Saved entries:
*****
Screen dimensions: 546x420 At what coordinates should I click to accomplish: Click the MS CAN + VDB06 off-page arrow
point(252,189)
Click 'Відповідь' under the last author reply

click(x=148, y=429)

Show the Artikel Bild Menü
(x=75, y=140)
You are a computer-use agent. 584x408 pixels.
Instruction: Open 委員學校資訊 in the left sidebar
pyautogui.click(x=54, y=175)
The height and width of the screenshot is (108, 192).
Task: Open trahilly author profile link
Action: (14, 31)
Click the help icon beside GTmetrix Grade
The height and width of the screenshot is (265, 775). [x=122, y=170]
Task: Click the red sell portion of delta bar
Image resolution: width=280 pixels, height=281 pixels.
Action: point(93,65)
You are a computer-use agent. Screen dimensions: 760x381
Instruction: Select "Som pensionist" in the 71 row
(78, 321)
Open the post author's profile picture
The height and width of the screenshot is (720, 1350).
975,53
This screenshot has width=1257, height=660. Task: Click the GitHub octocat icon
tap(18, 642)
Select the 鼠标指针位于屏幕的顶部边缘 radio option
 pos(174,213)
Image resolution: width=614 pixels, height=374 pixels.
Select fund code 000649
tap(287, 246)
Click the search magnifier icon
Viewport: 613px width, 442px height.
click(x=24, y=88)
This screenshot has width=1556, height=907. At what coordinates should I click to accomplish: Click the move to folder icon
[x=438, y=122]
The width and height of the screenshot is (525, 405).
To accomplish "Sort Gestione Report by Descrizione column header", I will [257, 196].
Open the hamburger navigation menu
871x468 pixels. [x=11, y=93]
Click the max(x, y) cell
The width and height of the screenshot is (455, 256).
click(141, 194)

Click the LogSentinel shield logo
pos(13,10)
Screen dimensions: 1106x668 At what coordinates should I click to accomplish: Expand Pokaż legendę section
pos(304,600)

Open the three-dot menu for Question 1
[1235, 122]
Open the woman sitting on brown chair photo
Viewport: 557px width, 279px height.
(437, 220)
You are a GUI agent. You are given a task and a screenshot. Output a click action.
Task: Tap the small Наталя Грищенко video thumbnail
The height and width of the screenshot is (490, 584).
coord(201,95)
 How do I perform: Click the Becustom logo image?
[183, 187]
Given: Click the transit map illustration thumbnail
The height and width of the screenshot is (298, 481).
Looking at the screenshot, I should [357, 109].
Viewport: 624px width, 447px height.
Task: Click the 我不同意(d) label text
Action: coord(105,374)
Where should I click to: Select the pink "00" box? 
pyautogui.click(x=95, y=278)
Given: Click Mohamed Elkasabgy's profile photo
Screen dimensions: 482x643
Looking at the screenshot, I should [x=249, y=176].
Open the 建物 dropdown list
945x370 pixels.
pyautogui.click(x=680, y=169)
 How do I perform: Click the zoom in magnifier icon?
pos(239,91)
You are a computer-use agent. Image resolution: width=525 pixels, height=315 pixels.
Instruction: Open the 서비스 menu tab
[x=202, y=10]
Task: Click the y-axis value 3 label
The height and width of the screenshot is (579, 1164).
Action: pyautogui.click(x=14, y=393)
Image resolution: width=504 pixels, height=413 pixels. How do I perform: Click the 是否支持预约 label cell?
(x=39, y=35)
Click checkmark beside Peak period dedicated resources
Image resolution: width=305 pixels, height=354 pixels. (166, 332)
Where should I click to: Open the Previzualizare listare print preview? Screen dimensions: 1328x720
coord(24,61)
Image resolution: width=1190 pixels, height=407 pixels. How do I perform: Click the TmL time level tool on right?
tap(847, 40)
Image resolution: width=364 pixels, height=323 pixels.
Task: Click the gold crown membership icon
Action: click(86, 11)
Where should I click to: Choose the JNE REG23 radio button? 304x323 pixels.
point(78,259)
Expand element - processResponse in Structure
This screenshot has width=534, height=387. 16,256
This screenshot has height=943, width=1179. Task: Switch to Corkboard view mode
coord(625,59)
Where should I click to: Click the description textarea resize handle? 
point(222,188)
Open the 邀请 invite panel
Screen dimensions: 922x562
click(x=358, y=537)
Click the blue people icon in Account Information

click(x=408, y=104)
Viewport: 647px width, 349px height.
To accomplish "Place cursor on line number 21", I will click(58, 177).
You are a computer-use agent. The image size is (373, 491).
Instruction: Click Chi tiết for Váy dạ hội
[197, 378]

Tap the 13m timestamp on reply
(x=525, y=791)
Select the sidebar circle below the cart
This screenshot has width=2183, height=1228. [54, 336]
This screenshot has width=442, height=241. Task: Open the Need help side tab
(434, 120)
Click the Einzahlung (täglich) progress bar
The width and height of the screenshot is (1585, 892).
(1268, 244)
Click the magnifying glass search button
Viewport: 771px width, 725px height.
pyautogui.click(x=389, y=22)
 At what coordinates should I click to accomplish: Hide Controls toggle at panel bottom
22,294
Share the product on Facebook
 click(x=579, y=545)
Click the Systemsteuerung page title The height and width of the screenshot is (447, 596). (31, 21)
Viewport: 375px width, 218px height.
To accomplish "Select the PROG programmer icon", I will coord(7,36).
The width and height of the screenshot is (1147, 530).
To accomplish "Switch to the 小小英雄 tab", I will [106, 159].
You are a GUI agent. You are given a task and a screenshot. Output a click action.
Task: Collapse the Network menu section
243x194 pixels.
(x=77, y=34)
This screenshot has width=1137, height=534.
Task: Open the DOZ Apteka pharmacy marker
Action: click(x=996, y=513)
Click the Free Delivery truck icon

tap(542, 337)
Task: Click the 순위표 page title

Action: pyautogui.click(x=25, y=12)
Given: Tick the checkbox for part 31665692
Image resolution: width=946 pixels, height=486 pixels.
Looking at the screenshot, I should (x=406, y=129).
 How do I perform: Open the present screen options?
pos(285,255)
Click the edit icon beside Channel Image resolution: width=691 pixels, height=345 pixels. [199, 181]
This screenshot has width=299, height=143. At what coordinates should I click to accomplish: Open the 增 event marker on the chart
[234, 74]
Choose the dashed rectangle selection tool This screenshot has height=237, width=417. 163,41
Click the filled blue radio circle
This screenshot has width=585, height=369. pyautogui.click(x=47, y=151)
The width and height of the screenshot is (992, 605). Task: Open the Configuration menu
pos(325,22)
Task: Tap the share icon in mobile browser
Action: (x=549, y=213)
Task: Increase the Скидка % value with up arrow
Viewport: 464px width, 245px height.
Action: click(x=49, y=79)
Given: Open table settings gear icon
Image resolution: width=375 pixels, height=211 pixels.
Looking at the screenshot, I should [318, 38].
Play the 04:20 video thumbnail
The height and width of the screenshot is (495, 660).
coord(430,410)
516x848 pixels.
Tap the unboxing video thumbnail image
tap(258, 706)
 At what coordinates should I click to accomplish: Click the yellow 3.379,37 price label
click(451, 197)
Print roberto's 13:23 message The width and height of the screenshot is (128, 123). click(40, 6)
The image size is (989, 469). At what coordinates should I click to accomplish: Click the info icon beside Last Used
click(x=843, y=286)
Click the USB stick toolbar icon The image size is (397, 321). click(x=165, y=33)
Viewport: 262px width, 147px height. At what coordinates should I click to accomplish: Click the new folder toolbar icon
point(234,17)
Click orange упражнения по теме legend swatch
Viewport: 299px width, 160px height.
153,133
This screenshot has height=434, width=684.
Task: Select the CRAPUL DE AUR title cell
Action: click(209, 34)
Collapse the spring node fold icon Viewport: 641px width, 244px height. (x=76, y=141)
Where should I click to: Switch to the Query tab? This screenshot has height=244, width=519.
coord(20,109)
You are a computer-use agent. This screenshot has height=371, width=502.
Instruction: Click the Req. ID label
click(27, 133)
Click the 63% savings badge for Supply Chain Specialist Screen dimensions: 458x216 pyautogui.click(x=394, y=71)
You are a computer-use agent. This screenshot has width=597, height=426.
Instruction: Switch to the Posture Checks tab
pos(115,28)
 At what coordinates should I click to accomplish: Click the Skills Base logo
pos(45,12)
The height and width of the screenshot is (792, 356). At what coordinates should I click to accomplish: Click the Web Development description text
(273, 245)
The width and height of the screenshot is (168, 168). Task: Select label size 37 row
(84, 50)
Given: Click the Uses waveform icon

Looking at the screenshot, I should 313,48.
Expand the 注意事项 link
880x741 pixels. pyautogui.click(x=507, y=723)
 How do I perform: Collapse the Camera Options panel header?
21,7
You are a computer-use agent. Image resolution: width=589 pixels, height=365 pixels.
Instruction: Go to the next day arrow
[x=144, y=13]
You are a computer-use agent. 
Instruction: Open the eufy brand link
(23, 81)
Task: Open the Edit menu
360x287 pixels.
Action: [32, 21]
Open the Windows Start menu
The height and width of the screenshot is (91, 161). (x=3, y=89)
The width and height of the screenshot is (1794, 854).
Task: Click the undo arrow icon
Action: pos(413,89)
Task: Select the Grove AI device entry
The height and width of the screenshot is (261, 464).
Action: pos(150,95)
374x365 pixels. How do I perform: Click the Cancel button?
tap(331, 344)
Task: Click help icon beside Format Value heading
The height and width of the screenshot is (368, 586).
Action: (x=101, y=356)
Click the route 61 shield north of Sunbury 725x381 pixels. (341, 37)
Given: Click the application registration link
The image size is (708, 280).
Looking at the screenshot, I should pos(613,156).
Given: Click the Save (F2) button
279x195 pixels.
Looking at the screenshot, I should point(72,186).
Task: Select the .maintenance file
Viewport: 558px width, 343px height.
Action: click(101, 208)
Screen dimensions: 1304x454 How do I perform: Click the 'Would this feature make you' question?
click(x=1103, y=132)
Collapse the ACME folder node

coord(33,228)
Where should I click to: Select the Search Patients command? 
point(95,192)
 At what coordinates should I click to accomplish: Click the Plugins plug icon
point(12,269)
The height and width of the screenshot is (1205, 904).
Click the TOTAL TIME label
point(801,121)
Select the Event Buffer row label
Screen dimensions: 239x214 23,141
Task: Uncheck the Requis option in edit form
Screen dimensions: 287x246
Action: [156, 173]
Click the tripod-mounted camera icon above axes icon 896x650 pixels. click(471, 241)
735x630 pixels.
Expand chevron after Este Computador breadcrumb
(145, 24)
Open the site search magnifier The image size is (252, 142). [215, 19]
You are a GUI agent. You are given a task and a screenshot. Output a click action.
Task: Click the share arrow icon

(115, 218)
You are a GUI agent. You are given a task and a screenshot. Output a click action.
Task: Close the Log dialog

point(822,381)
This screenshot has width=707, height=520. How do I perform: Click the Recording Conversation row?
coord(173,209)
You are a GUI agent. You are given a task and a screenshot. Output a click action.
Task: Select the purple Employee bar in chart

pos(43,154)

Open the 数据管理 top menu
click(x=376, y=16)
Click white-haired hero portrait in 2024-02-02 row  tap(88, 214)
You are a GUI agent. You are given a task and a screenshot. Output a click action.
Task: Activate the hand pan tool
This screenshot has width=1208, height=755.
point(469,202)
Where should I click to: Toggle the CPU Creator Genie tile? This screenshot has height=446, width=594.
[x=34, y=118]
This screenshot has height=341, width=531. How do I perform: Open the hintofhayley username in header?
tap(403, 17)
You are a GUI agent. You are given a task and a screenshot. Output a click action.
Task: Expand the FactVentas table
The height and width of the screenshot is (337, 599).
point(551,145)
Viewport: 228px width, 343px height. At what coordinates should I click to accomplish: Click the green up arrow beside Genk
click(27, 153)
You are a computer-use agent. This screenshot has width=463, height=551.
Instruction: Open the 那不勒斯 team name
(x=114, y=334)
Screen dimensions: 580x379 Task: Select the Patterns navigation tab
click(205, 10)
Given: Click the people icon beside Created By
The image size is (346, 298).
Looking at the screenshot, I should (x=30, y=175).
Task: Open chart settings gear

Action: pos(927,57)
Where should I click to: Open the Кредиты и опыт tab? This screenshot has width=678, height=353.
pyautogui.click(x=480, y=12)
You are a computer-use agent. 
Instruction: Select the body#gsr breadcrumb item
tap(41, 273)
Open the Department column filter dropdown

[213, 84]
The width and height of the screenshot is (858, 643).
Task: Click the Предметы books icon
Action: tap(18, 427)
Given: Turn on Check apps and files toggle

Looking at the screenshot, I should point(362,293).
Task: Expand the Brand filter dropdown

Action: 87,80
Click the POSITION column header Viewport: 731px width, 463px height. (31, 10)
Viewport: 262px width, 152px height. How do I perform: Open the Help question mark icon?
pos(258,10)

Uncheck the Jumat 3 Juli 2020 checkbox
*****
Looking at the entries above, can you reproduce exactly the lines from the one that holds "Select the sidebar circle below the cart" through the one that holds "Viewport: 375px width, 218px height.", and only those?

Select the sidebar circle below the cart
This screenshot has width=2183, height=1228. [54, 336]
This screenshot has width=442, height=241. Task: Open the Need help side tab
(434, 120)
Click the Einzahlung (täglich) progress bar
The width and height of the screenshot is (1585, 892).
(1268, 244)
Click the magnifying glass search button
Viewport: 771px width, 725px height.
pyautogui.click(x=389, y=22)
 At what coordinates should I click to accomplish: Hide Controls toggle at panel bottom
22,294
Share the product on Facebook
 click(x=579, y=545)
Click the Systemsteuerung page title The height and width of the screenshot is (447, 596). (31, 21)
Viewport: 375px width, 218px height.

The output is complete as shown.